First, we need more robust and effective governmental institutions. Changemakers should invest time, energy, and support so our government can carry out its responsibilities. These responsibilities include numerous factors that determine population health: public health, education, shelter, transportation, environmental health, safety, and more. Without effective government, population health in Missouri will continue to lag other states.

Second, we need civility to counteract the deep divisions that are pulling apart our social fabric. This is an essential first step to reaffirming norms of discourse and behavior needed to move toward addressing the third challenge: achieving a new social compact.

A new social compact addresses the fundamental basis of our health inequities. Here our racial history and present-day structural racism come into play.
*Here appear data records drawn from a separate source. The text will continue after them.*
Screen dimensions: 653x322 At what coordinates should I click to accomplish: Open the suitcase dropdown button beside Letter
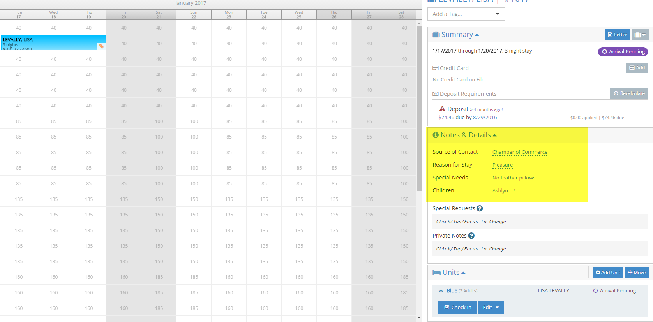point(640,35)
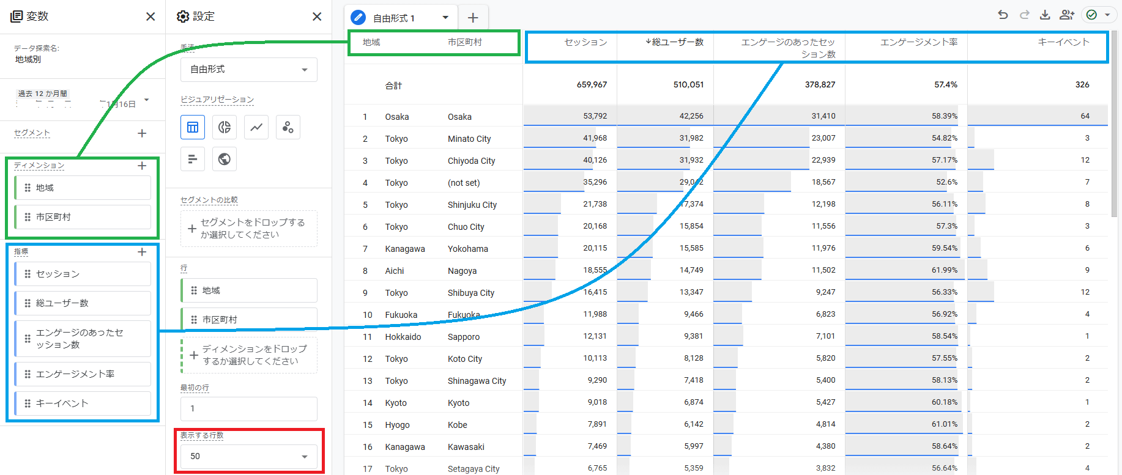The width and height of the screenshot is (1122, 475).
Task: Select the donut chart visualization
Action: pyautogui.click(x=225, y=127)
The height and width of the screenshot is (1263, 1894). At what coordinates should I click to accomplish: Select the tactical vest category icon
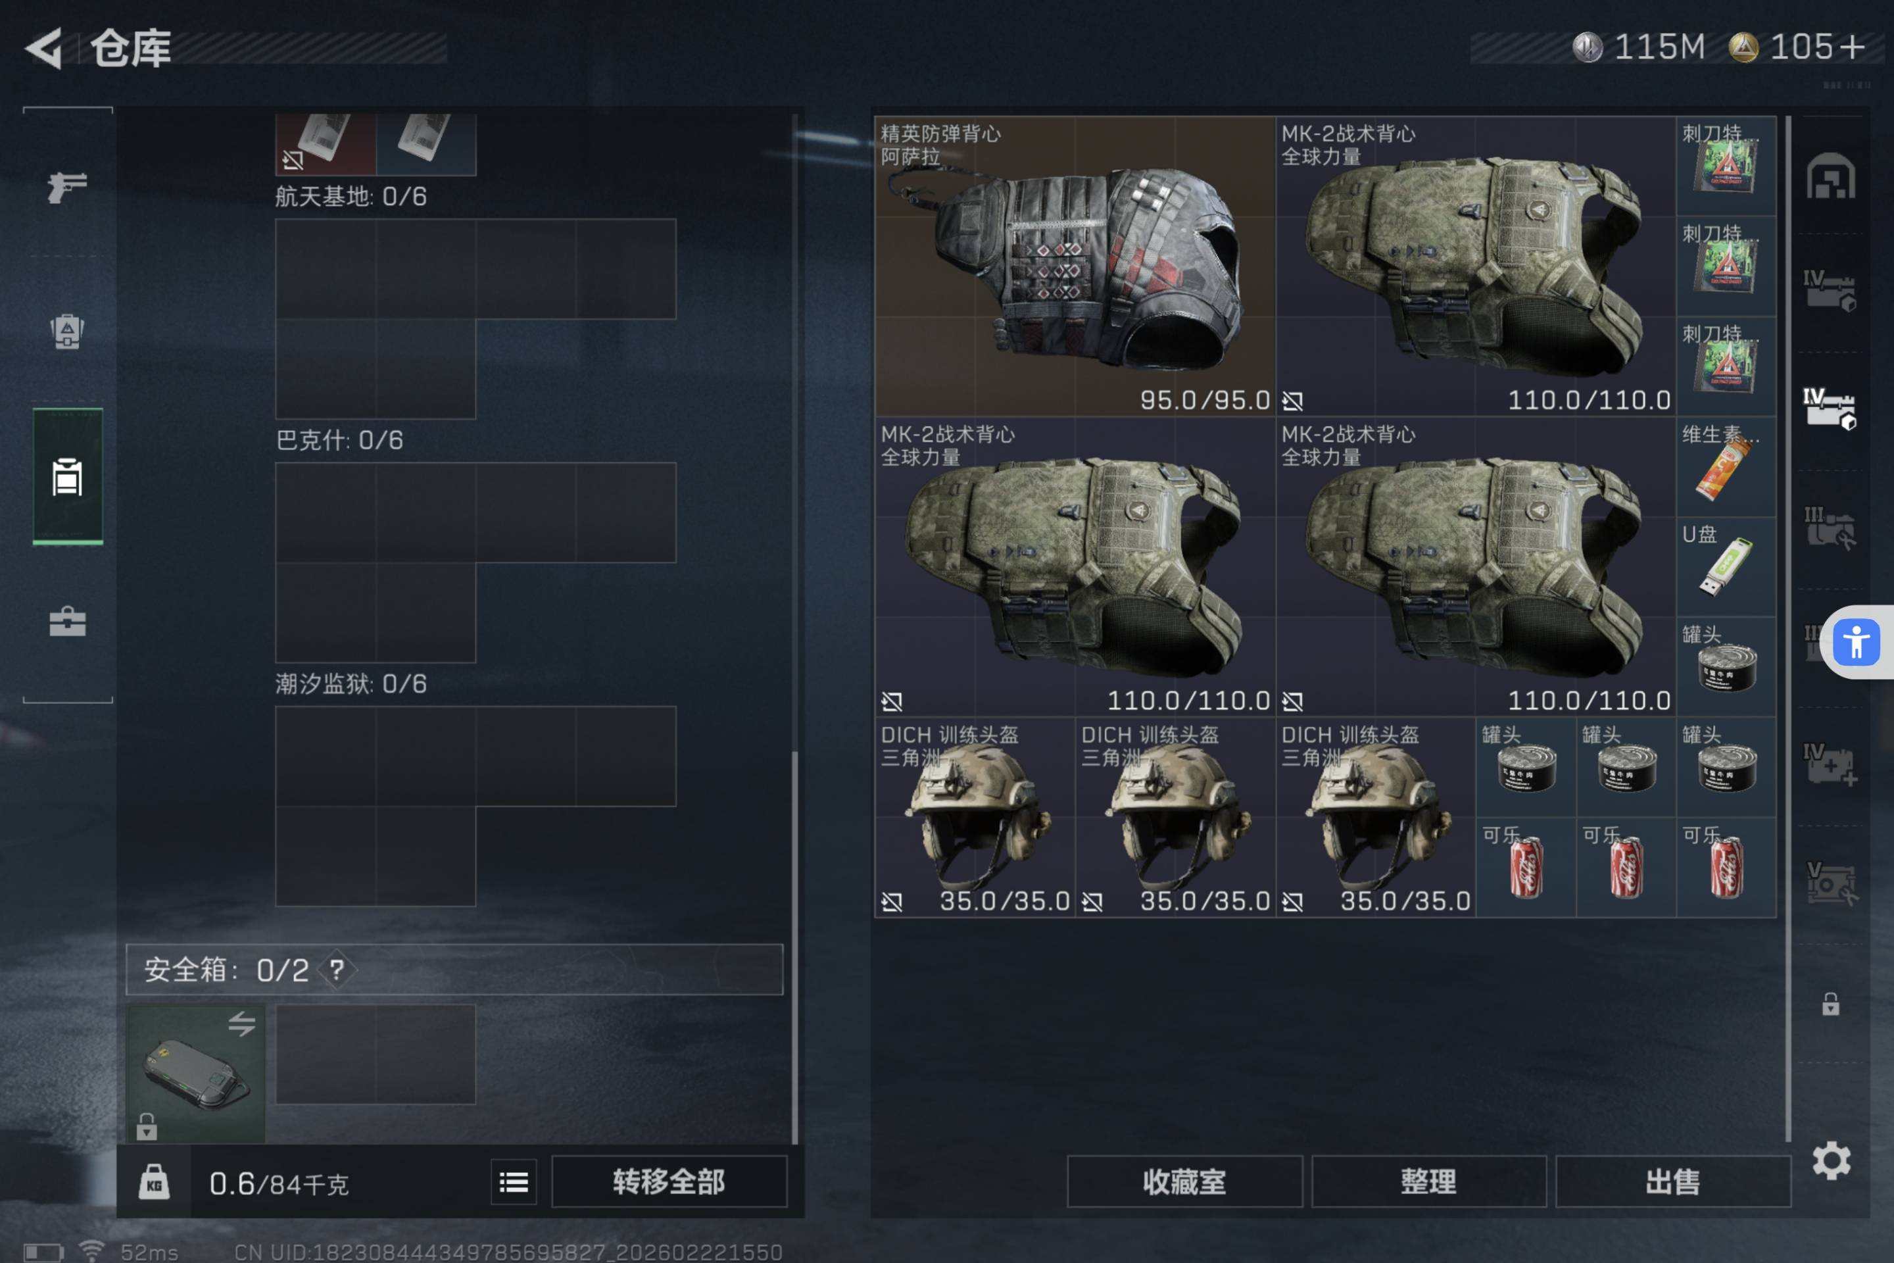pyautogui.click(x=67, y=330)

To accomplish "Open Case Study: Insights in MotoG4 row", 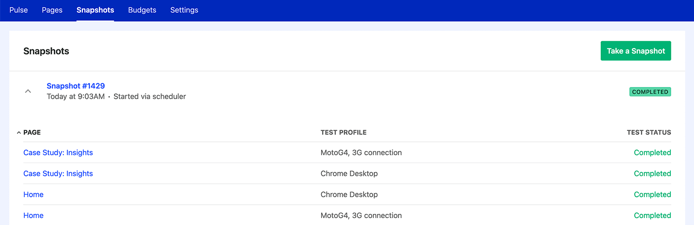I will click(x=58, y=152).
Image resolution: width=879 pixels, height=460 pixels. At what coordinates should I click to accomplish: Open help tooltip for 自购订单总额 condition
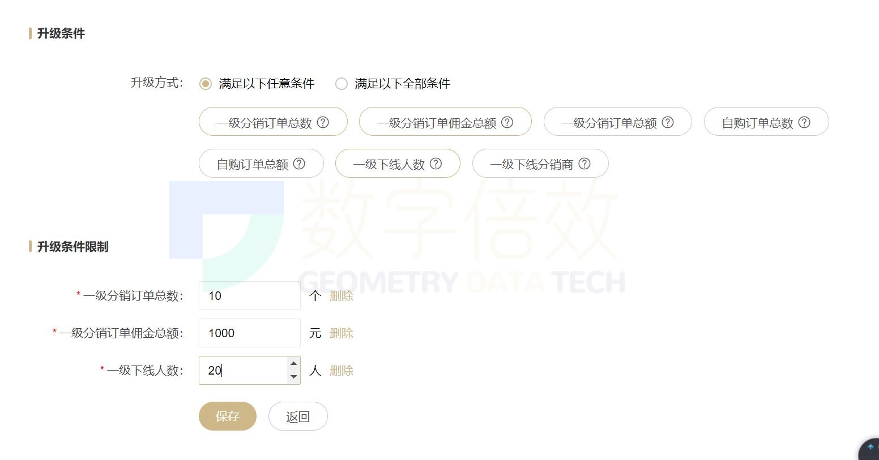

Racism pervades health inequities more than any other factor. No matter the specific underlying health determinant – health care, housing, income, food, wealth, economic opportunity, education, civic participation, criminal justice – structural racism is embedded in policies and practices that lead ineluctably to systemic, enduring racial inequities, giving lie to our country’s stated values. We know how structural racism works. Our tasks ahead must include a commitment to deepening our understanding of these policies and practices and working collectively to restructure them to foster more equitable health opportunities.

It has been a gift and a privilege for me to lead Missouri Foundation for Health and join you in change-making work. The arc of Missouri’s future is not pre-determined; your efforts are essential to bend it toward better health for all. Knowing your passion, commitment, and talents, I’m confident you will be successful.